Shane Urton, originally from North Carolina, began his career in Chicago at the Joffrey Ballet in 2009. Since 2014, he has performed internationally with the Royal New Zealand Ballet, The Norwegian National Ballet, and currently with Opera Ballet Vlaanderen (formerly known as Royal Ballet of Flanders). Performing a diverse range of repertoire, including works by Balanchine, Bausch, Forsythe, Kylian, Naharin, Pite, Ekman, and Cherkaoui, has contributed to Shane’s choreographic practice.
He placed second in Dance Open America’s Emerging Choreographers 2021 and was a top ten finalist for BalletX’s Choreographic Fellowship and the Kseij Dance Company Choreographer call. His works have been hired for events such as Xynteo’s XChange Norway, BUDA kunstcentrum, Ballet Gala Geraardsbergen, and Junior Ballet Antwerp. His work has also been featured on Canvas TV’s Toots Sessies and on Klara Radio’s app in collaboration with the Royal Museum of Fine Arts Antwerp (KMSKA). Shane initiated a site-specific dance collaboration with the Munch Museum in Oslo. He often works with a balletic toolkit, although he infuses the choreographic material with values and influences from a broader range of artistic expression.
Yangfan Xu holds a deep passion and love for cats. Whenever she hears a string player glissando in the upper registers, she can’t help but think of a cat's meow.
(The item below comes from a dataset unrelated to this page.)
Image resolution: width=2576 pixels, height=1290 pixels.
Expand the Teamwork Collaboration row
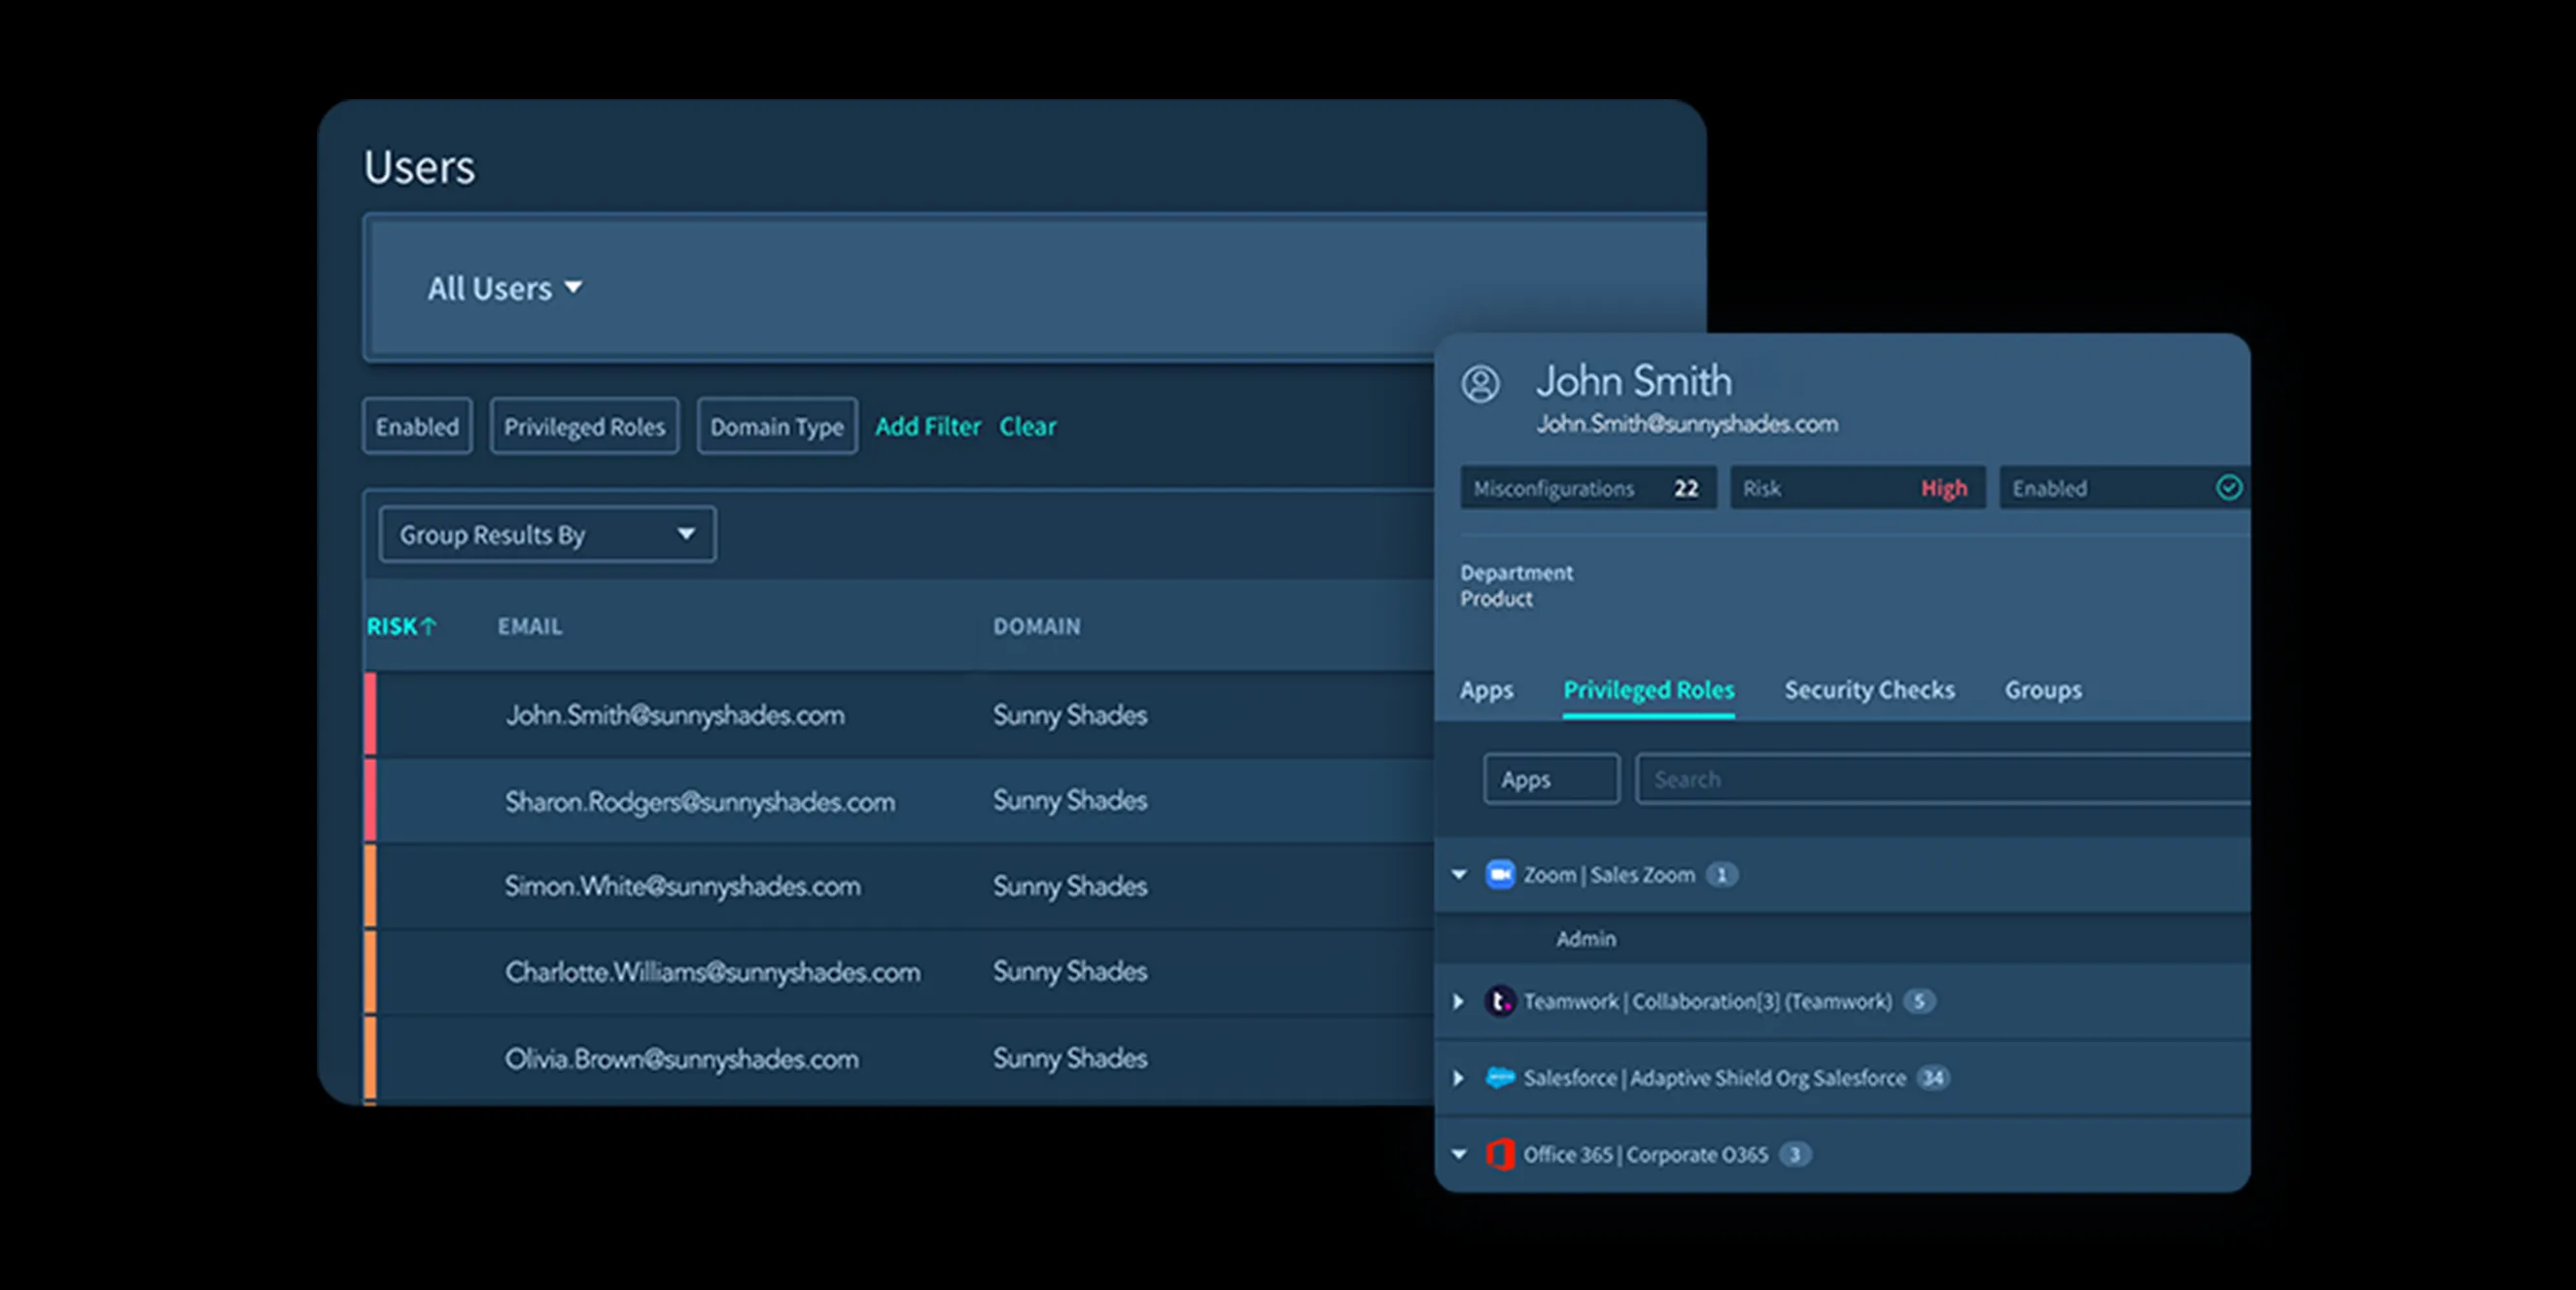1458,1001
In addition to her feline obsession, Yangfan is a Chinese-born US-based composer who comes from a musical family in Lanzhou with a spoiled cat who eats better than everyone else. Yangfan is the winner of the Society for New Music's 2021 Israel/Pellman Award. She won the 2021 New Juilliard Ensemble (NJE) Composition Competition, and her commissioned work Fantastic Creatures of the Mountains and Seas premiered at the Lincoln Center in a concert by NJE in 2022.
Her music has been enjoyed by audiences in New York, San Francisco, San Diego, Paris, and others. Her compositions have been performed by professional groups such as Friction Quartet, Choral Chameleon, Keyed Kontraptions, and Ravel Virtual Studios. Her music will be performed by the Sydney Contemporary Orchestra in Australia in 2023. She received a bachelors degree in composition at the San Francisco Conservatory of Music, studying with Mason Bates. Yangfan studied musicology at the high school affiliated with the Central Conservatory of Music in China and earned her masters degree in composition at the Juilliard School, studying under Robert Beaser. She is a current DMA student at the New England Conservatory of Music with studio teacher Kati Agócs.